A 73 year old female with borderline diabetes mellitus and hypertension presented to the emergency department with the sudden onset of nontraumatic swelling, pain and ecchymosis of her right leg. She did report receiving an influenza vaccination at her left arm 3 weeks prior to this visit resulting in bruising from her shoulder to the elbow. There was no other evidence for bleeding. She denied past or family history for bleeding diathesis. Her physical examination was unremarkable except for severe swelling and bruising of her right leg. Laboratory data revealed a low hemoglobin of 6.6 and a prolonged activated partial thromboplastin time (aPTT) of 75.9 with a normal prothrombin time (PT) and platelet count. Anticardiolipin antibody was negative. There was no evidence for infection or malignancy on screening. No other mechanical or anatomical cause for her right leg swelling was discovered on imaging studies. Additional testing included an aPTT mixing study which did not appropriately correct suggestive of a factor deficiency. Further investigation revealed a factor VIII level of 2% and a factor VIII inhibitor titer of 32 which was significantly elevated. A hematology consult was requested and a diagnosis of acquired hemophilia A was established. Immediate treatment with recombinant factor VIIa then recombinant porcine factor VIII was recommended to prevent further bleeding in this patient with a high titer inhibitor. Immunosuppressive therapy (immune tolerance induction) with steroids and retuximab was used to eradicate the inhibitor. The patient steadily improved and her factor VIII assay returned to normal after 1 month.

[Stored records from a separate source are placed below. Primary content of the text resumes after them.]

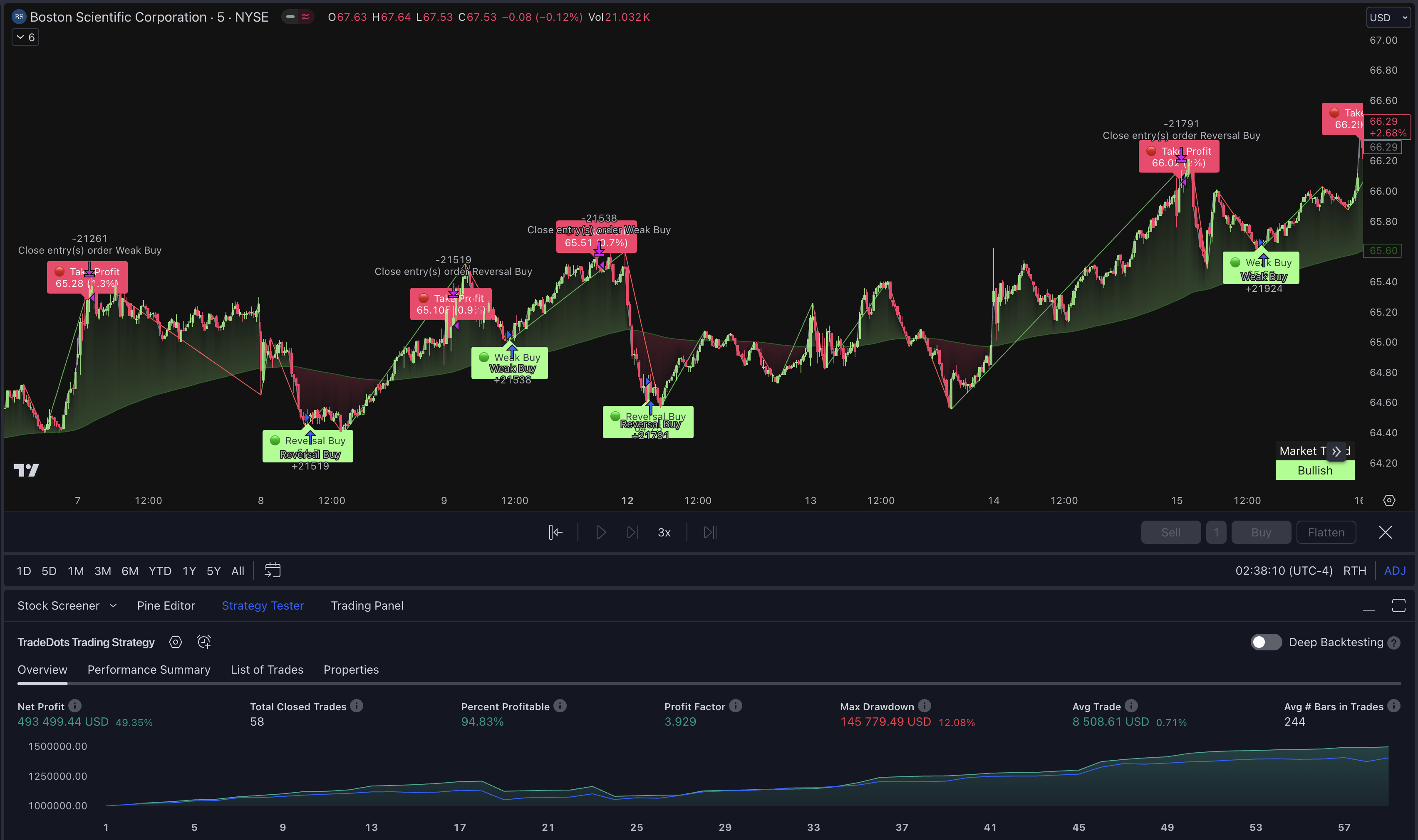This screenshot has width=1418, height=840.
Task: Jump replay to the start
Action: click(555, 532)
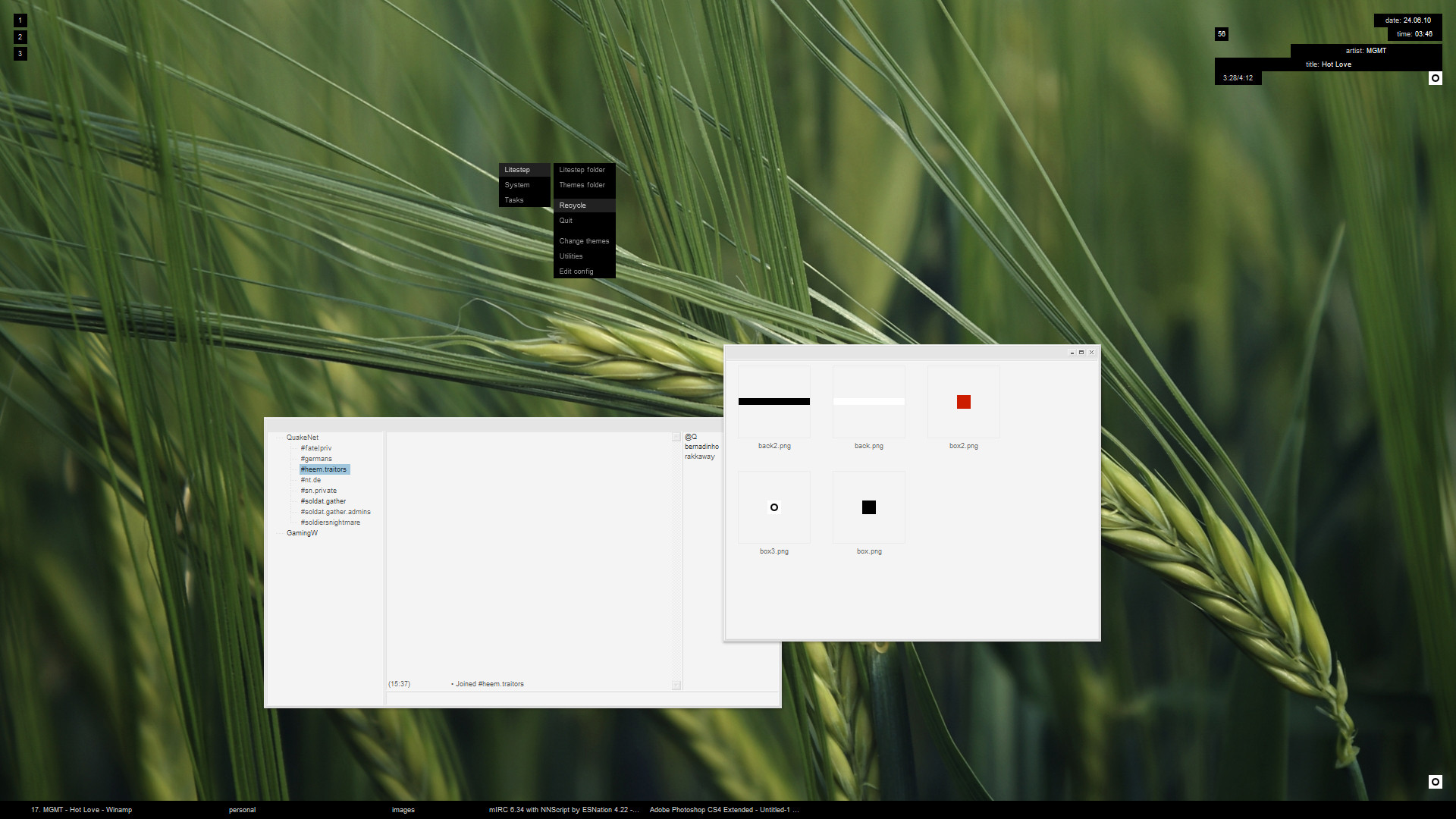Choose Recycle from the Litestep menu
Viewport: 1456px width, 819px height.
[x=573, y=206]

Acquired hemophilia A is a rare and life-threatening autoimmune bleeding disorder that often presents with an unexplained hemorrhagic event. Most of the patients are elderly except for women who were pregnant or postpartum. Other associated conditions include rheumatic disease, malignancy and drug exposure. In nearly 50% of patients an underlying cause was not identified. The initial diagnostic test to determine the presence of an inhibitor (autoantibody) was the aPTT mixing study. The Bethesda assay was used to identify the presence of factor VIII inhibitor and quantified the activity titer. Once the diagnosis and the severity of the acquired hemophilia A has been established, treatment should be directed toward the control of bleeding and elimination of the inhibitor.
In this case of acquired hemophilia A the appropriate and prompt screenings provided a definitive diagnosis. Early detection allowed for immediate and effective management of this potentially life-threatening autoimmune bleeding disorder. Recombinant factor VIIa and recombinant porcine factor VIII were both used to treat continued bleeding. Combined treatment with systemic steroid therapy and retuximab were employed to eradicate the inhibitor. The patient received close monitoring by a hematologist. Subsequent testing several months later revealed that the factor VIII levels had returned to normal.